Ulysses was warned about the Sirens; however, he wanted to hear the song. So he ordered his ship’s crew to tie him up and to block their ears to prevent themselves from hearing the song and becoming bewitched.  Etty portrayed the Sirens as naked young women on an island strewn with decaying corpses.

Etty made every effort to ensure realism in the picture. He even visited mortuaries to sketch corpses in varying stages of decay to make sure the accuracy of the bodies on the beach. This painting by Etty is considered among his most significant works, and his most massive in size, measuring 442.5 cm by 297 cm (14 ft 6 in by 9 ft 9 in). Etty wrote that it illustrated:

“The importance of resisting sensual delights.”

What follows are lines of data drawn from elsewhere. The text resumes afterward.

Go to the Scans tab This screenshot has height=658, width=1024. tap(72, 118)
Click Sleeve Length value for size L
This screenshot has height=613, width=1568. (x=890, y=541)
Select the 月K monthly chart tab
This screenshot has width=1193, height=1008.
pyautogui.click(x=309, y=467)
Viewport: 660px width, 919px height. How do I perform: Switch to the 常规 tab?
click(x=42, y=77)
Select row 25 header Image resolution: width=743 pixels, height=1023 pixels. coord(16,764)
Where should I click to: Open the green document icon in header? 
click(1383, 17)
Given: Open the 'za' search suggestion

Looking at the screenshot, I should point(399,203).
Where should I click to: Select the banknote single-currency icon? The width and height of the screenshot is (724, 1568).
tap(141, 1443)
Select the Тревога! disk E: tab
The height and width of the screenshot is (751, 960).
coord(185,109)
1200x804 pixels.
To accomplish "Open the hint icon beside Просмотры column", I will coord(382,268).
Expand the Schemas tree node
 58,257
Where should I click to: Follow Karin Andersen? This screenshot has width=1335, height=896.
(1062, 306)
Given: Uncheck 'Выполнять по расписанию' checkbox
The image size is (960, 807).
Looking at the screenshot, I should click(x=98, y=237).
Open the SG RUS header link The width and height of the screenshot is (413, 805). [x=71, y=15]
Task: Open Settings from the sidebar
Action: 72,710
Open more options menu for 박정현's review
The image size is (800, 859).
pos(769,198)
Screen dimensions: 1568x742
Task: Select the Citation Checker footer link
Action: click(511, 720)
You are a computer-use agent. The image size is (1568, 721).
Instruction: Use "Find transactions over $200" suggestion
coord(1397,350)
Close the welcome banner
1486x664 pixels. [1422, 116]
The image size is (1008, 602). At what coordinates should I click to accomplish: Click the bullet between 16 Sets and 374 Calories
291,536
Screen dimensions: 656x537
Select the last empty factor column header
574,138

The painting, with its juxtaposition of male and female nudity and decaying corpses, immediately divided opinion. Some critics considered it one of the finest artworks, while others thought it:

“a disgusting combination of voluptuousness and loathsome putridity… in the worst possible taste”.

“The Sirens and Ulysses” was painted using an experimental technique, which caused it to begin to deteriorate as soon as it was completed. It was quickly considered in too poor a condition for continued public display and was placed in the gallery’s archives. Restoration began on the work in 2003, and in 2010 the painting went on show after over 150 years after being consigned to storage.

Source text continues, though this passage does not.